Regarded by many as Hardy’s masterpiece, when the book first appeared in serialisation, and then in book form, it was met with mixed reviews as it challenged Victorian ideas of sexual morality. Tess is an innocent young girl until the day she goes to visit her rich 'relatives', the D'Urbervilles. Her encounter with her manipulative cousin, Alec, leads her onto a path that is beset with suffering and betrayal. When she falls in love with another man, Angel Clare, Tess sees a potential escape from her past, but only if she can tell him her shameful secret... essential reading for anyone that loves the classics and a great starting point for Hardy’s books.

“Beauty lay not in the thing, but in what the thing symbolized.”

Far from The Madding Crowd (1874)

Published in 1874 this was Hardy’s fourth novel but his first literary success; it was initially published anonymously. The book explores the difficult realities of rural farming life in Victorian England and is, fundamentally, a love story. Arguably even one of the greatest of all time. Bathsheba Everdene arrives in the small village of Weatherbury and captures the heart of three very different men: Gabriel Oak, a quiet shepherd, the proud, obdurate Farmer Boldwood and dashing, unscrupulous Sergeant Troy. The battle for her affections has dramatic, tragic and surprising consequences.

“Love is a possible strength in an actual weakness.”

Return of the Native (1878)

Now one of Hardy’s most popular novels, in 1878 he had difficulty finding a publisher due to the book’s controversial themes. The book takes place on Egdon Heath, a fictitious area of the Wessex of many of Hardy’s novels. Proud, passionate Eustacia Vye marries Clym Yeobright in the hope that he will help her escape her rural existence. But when their relationship falters, Eustacia turns to her old lover Damon Wildeve, leading to a disastrous climax on the brooding wilds of the Heath.

“Persons with any weight of character carry, like planets, their atmospheres along with them in their orbits.”

The Mayor of Casterbridge (1886)

The Mayor of Casterbridge: The Life and Death of a Man of Character is another of Hardy’s Wessex novels.
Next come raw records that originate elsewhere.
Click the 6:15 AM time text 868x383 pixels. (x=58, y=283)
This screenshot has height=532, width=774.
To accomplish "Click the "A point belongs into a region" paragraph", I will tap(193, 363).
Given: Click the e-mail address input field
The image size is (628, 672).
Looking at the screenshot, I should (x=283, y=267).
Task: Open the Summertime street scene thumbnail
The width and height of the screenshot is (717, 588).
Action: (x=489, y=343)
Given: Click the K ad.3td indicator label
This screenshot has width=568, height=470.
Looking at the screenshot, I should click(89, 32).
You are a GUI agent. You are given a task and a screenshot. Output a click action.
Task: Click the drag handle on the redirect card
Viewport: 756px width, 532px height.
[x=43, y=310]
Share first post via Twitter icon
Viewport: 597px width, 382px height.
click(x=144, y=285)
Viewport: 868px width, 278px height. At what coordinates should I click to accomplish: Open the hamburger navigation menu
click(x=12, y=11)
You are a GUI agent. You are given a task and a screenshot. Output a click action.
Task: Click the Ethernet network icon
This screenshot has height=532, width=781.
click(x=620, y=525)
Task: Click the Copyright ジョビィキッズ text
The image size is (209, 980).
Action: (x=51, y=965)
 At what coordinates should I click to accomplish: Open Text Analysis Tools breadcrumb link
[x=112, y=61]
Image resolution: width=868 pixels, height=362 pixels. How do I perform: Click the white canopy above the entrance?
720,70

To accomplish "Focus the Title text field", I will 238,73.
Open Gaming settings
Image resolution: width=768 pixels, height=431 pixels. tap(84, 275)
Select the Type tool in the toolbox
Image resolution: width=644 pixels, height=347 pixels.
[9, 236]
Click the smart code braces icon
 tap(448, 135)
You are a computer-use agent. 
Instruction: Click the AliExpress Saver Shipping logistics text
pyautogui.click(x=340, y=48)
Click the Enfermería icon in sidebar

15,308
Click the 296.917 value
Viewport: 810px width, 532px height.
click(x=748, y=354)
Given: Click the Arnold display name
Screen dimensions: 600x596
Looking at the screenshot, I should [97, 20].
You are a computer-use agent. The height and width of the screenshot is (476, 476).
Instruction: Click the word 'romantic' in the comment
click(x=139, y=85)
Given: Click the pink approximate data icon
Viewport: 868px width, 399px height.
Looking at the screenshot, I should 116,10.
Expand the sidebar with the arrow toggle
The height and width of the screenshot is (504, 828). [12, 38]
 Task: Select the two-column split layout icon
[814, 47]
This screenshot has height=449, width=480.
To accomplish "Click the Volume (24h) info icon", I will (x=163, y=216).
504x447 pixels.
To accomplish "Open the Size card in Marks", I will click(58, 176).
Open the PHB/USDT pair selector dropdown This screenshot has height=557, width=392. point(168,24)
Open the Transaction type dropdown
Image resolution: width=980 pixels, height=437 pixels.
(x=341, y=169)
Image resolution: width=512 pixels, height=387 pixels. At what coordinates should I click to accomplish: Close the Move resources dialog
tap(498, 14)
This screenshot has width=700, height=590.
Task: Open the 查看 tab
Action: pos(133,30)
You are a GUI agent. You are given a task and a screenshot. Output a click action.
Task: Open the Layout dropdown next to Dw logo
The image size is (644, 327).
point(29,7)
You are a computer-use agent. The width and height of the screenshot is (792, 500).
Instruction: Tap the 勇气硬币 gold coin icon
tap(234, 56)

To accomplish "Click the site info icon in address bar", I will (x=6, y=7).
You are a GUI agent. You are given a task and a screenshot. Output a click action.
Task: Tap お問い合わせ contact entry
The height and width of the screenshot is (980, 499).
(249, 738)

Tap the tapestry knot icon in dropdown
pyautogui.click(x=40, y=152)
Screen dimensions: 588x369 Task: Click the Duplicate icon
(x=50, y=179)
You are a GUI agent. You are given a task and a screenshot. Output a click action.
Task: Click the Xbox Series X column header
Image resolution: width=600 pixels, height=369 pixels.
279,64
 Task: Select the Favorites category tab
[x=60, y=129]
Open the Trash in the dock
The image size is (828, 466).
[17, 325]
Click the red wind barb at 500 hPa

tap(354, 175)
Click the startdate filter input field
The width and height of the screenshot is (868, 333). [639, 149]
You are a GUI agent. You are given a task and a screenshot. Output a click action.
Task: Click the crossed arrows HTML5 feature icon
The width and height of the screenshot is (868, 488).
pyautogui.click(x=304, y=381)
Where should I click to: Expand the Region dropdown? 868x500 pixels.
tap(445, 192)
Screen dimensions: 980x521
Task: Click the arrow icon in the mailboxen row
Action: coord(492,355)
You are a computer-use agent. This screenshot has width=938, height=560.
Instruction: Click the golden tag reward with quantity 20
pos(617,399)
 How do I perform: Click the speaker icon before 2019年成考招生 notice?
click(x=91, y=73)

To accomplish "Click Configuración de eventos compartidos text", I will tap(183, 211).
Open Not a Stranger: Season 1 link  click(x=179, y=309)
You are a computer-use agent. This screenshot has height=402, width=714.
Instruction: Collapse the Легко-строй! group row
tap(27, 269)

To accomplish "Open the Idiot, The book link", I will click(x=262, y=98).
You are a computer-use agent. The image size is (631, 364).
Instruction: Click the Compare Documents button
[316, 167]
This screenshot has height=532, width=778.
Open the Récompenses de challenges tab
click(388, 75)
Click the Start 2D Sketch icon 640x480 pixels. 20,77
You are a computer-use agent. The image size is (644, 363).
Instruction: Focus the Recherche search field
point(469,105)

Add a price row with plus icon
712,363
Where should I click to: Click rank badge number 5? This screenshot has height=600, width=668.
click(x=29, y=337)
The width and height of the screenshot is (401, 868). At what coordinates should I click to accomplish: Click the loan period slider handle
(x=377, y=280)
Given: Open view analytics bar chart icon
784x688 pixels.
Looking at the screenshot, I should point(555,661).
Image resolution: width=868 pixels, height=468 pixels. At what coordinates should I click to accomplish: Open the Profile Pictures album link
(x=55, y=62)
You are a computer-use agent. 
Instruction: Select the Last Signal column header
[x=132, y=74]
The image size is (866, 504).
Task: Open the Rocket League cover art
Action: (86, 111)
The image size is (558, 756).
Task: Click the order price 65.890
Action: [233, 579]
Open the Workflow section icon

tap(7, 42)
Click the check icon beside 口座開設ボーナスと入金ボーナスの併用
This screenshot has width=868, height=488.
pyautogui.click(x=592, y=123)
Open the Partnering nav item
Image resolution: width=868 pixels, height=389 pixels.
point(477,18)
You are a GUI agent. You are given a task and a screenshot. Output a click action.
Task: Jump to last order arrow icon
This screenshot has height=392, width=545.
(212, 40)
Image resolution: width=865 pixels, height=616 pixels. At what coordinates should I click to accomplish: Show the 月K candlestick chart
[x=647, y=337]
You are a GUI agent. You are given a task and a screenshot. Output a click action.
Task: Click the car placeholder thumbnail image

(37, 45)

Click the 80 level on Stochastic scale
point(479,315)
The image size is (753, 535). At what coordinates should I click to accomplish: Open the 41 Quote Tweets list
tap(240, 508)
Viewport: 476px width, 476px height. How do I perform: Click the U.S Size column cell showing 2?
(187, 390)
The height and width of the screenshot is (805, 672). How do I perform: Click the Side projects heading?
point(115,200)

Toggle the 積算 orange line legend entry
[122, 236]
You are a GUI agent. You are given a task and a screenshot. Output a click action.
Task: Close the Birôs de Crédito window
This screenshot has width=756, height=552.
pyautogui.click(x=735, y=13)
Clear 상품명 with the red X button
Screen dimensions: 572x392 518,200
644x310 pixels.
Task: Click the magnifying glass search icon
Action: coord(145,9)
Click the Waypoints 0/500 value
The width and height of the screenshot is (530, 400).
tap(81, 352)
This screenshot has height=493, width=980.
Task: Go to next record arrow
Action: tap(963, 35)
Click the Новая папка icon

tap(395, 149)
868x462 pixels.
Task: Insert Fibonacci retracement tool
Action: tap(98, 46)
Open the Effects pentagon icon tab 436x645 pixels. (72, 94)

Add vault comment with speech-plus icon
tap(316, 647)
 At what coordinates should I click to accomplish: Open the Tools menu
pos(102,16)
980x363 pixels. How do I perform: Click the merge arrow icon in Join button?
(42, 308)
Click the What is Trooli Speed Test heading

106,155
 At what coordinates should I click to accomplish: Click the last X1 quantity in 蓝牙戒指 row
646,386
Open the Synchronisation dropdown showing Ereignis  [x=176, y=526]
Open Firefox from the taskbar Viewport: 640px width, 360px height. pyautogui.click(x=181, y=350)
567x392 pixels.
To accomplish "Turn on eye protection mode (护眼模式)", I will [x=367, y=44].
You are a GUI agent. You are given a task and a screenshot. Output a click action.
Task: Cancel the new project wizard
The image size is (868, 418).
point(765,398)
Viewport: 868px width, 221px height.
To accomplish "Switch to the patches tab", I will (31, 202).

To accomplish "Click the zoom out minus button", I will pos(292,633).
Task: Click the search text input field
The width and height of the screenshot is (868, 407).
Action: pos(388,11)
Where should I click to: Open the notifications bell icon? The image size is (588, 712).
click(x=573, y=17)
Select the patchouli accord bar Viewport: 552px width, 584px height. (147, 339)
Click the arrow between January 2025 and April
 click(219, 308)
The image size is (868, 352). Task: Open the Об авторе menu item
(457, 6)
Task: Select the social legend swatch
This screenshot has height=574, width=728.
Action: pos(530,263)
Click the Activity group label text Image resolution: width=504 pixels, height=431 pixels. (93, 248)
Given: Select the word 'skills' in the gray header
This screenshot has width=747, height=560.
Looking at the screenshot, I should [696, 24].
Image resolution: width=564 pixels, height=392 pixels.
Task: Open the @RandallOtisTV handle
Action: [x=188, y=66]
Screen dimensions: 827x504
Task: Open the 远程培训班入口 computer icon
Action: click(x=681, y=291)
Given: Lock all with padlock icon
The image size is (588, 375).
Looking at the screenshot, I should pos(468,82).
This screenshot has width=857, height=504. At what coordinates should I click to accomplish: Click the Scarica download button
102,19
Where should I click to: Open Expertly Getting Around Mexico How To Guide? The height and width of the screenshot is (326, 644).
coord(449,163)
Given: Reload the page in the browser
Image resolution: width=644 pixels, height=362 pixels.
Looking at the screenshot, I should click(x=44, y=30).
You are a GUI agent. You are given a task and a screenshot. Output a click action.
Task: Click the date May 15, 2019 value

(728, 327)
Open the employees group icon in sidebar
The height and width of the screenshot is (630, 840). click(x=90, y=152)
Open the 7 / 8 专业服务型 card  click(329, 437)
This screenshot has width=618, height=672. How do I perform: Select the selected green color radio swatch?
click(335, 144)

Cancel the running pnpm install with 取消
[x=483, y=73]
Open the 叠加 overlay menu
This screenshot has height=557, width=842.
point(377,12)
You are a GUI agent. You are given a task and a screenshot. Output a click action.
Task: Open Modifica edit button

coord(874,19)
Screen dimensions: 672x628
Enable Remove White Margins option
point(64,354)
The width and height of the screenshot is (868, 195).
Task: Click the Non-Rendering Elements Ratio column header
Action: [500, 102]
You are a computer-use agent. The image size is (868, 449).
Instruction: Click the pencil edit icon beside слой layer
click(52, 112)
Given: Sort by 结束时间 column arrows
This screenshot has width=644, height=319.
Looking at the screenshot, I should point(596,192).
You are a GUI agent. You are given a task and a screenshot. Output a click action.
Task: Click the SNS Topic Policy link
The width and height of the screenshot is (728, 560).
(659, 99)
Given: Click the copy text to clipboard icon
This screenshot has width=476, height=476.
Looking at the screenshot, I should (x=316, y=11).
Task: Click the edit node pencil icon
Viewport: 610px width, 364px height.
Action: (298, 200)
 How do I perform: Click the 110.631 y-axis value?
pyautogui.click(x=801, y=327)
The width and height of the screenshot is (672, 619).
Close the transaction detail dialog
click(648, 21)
This book as was also first published in weekly serialisation. The Mayor of Casterbridge is haunted by his past. In his youth, he betrayed his wife and baby daughter in an incident that led him to swear not to drink for twenty-one years. He has since risen from his humble origins to become a respected pillar of the community in fictional Casterbridge, but his secrets cannot stay hidden forever.

“Happiness was but the occasional episode in a general drama of pain.”

Jude The Obscure (1895)

This novel caused such outrage when it was published, that sadly Hardy never wrote another. Jude Fawley is a young man longing to better himself and go to the fictional Wessex Christminster University, but poverty forces him into a job as a stonemason and an unhappy marriage which doesn’t last. After his wife leaves him he returns to Christminster where he meets and falls in love with his cousin, the free-spirited Sue Bridehead. They refuse to marry, much to the disapproval of society. In this heartbreaking story, Hardy explores the devastating effects of social prejudice and oppression.

“But his dreams were as gigantic as his surroundings were small.”